The nineteenth century British poet Percy Shelley wrote his most famous poem, Ozymandias, in 1819. The short 14-line sonnet is considered one of the most important poems ever written in the English language, and is a commentary on the inevitable fall from power of all tyrants.
“Ozymandias” was the Greek name for the Egyptian Pharaoh Ramesses II who was the most powerful ruler in the world in the thirteenth century BC.
Shelley’s classic poem observed the fallen statue of Ramesses II that lay abandoned in the Luxor desert before its transportation to the British Museum in London in 1822. All that remained of the huge statue by then was the head-and-torso.
The inscription on the statue read:
“King of Kings Ozymandias am I. If any want to know how great I am and where I lie, let him outdo me in my work.”
The two themes of the poem, so beautifully written, are the inevitable decline of rulers and their pretensions to greatness.
Across the history of planet Earth, there has been a constant theme of dictatorial rule, control of humanity in various ways, and attempts to reduce the freedom of the individual, whether in writing, speech, movement, or thought. Today on Earth we are faced once again with a ruling elite who use propaganda (thought-control) and censorship in equal portions to control humanity.
Just wait awhile and the tyrannical regime will be gone.
It always ends.
The poem itself is worth a careful read:
I met a traveller from an antique land
Who said: Two vast and trunkless legs of stone
Stand in the desert.

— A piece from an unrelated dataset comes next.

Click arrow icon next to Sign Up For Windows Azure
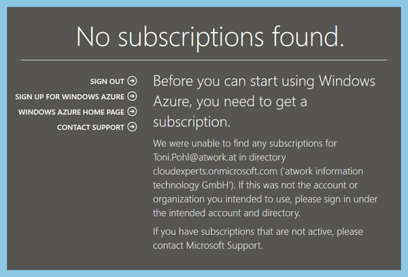[132, 97]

Near them, on the sand,
Half sunk, a shattered visage lies, whose frown,
And wrinkled lip, and sneer of cold command,
Tell that its sculptor well those passions read
Which yet survive, stamped on these lifeless things,
The hand that mocked them and the heart that fed:
And on the pedestal these words appear:
“My name is Ozymandias, king of kings:
Look on my works, ye Mighty, and despair!”
Nothing beside remains. Round the decay
Of that colossal wreck, boundless and bare
The lone and level sands stretch far away.